Overview of Implementation
To modify the whole-genome scale metabolic models of E. coli and C. hutchinsonii, we used the Constraints Based Reconstruction and Analysis (COBRA) toolbox in MATLAB (Schellenberger et al 2011). We obtained the iJO1366 model of E. coli online (Orth et al. 2011), and modified it by adding the genes/reactions for biodiesel production, changing the exchange reaction bounds to reflect our culture conditions, knocking out genes to optimize biodiesel production, and adding genes/reactions to account for our synthetic communication network. Where possible, we used reported values of uptake and inhibition kinetic parameters, but we also had to create new parameters to match other existing data or known behavior.

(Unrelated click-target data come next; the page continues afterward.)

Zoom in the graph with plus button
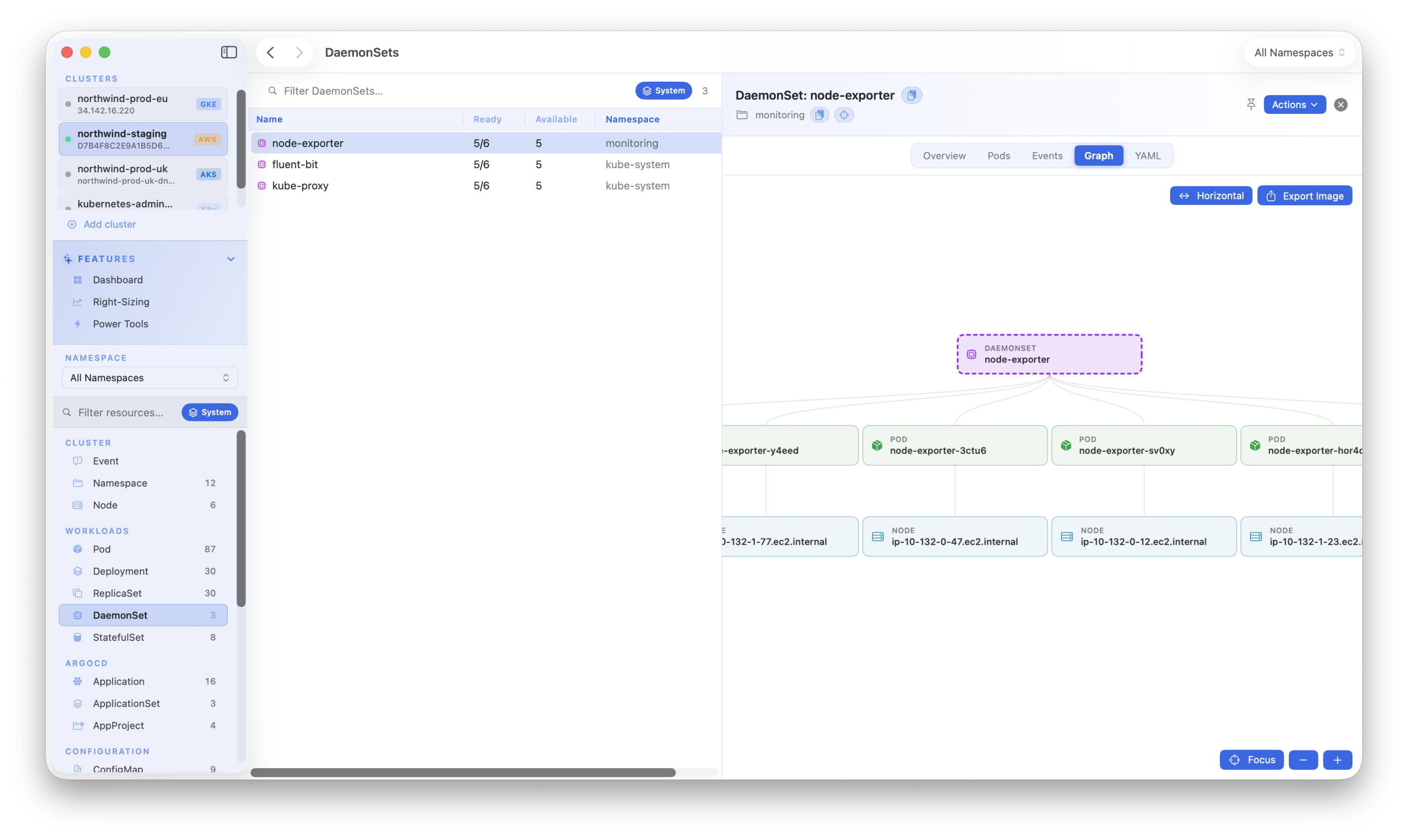[1337, 760]
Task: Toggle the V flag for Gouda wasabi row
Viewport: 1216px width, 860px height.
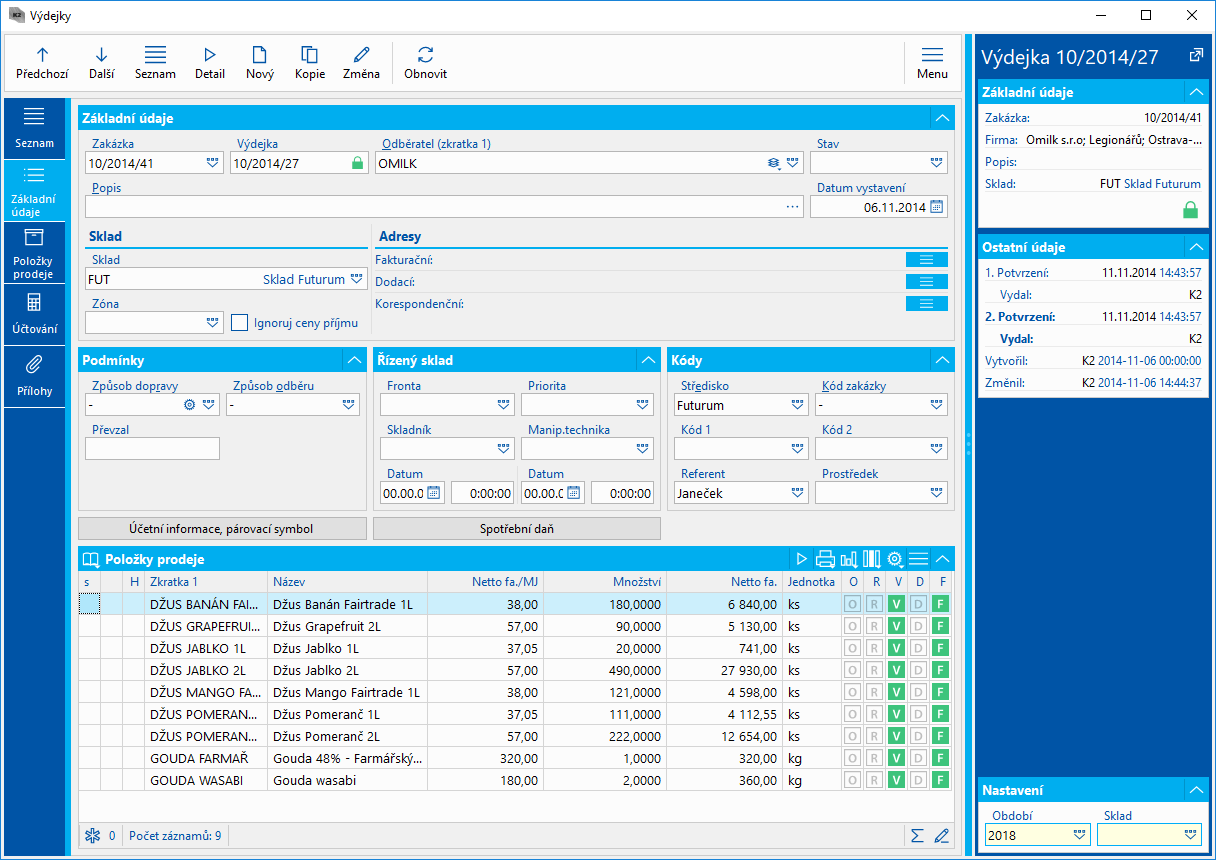Action: click(896, 780)
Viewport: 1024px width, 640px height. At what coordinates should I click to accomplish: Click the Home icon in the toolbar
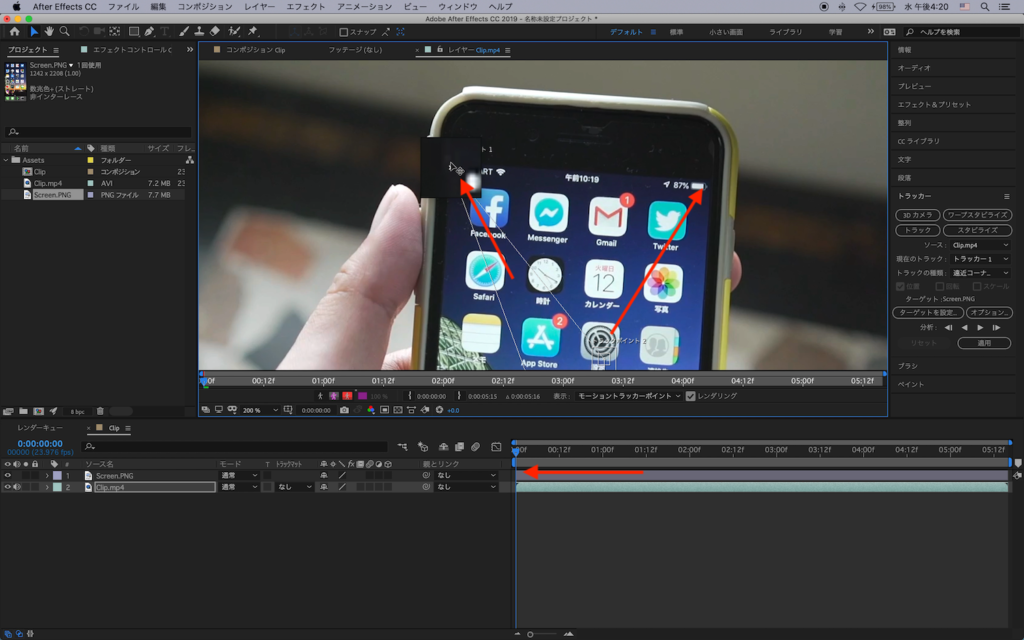[14, 32]
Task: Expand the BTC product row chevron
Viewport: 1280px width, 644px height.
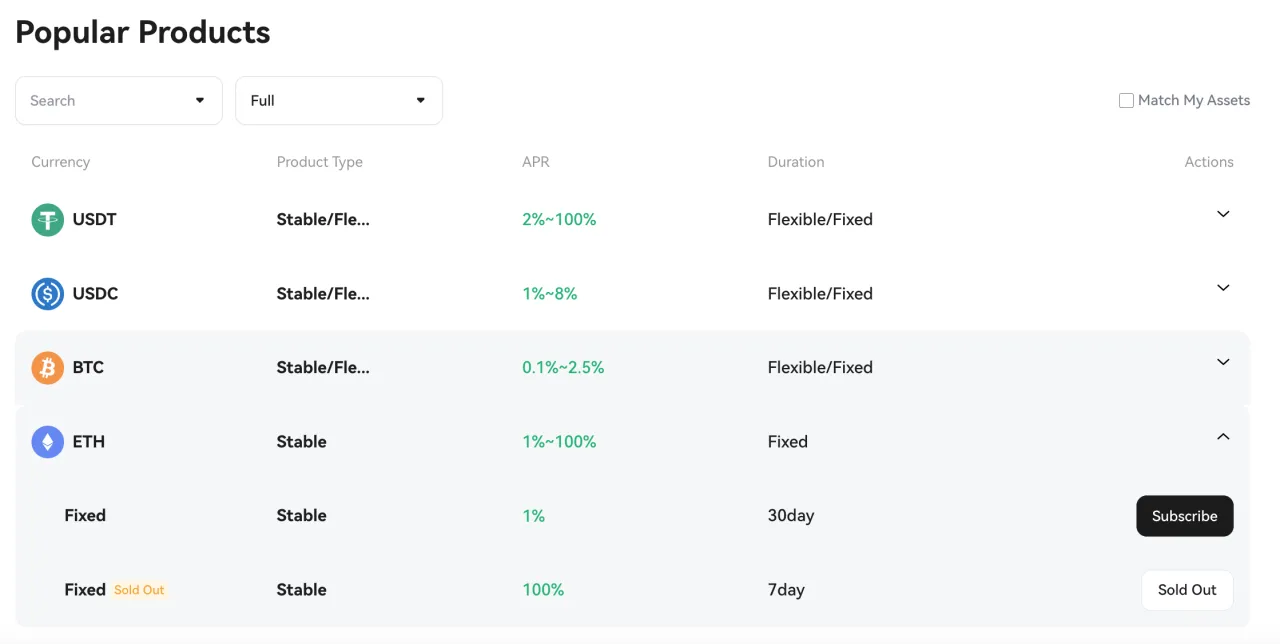Action: click(x=1223, y=362)
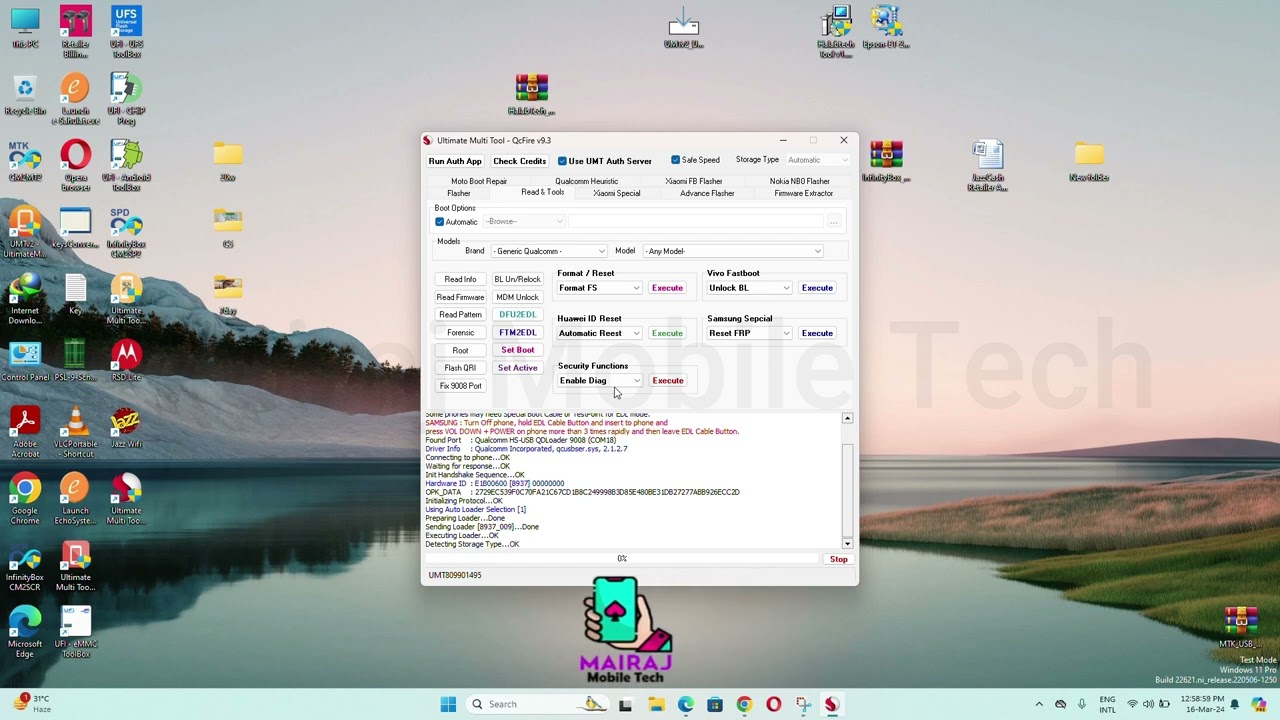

Getting a valid whole-genome scale model for C. hutchinsonii was much more challenging because it is relatively poorly characterized. We investigated several whole genome-scale models for C. hutchinsonii and found that many contained gaps, repeated metabolites, or inaccurate exchange reaction bounds. We decided to use the modelSEED whole-genome scale model (Henry et al 2010) because, although it is less detailed, it contains no repeated metabolites. We modified it by fixing exchange reaction bounds, adding hypothesized reactions for lignocellulose degradation, and adding genes/reactions to account for our synthetic communication network. Since there are no reported kinetic parameters for C. hutchinsonii, we created parameters to match existing data and known behavior.

To simulate monocultures and co-cultures using dFBA, we use a MATLAB-based package called DFBAlab, that was developed by the Process Systems Engineering Laboratory at MIT (Gomez et al 2014), with the linear programming solver Gurobi (gurobi 2015). DFBAlab performs fast and reliable simulation of complex dynamic multispecies cultures using techniques (differential-algebraic equation (DAE) system and lexicographic optimization) that ensure feasibility and unique exchange fluxes.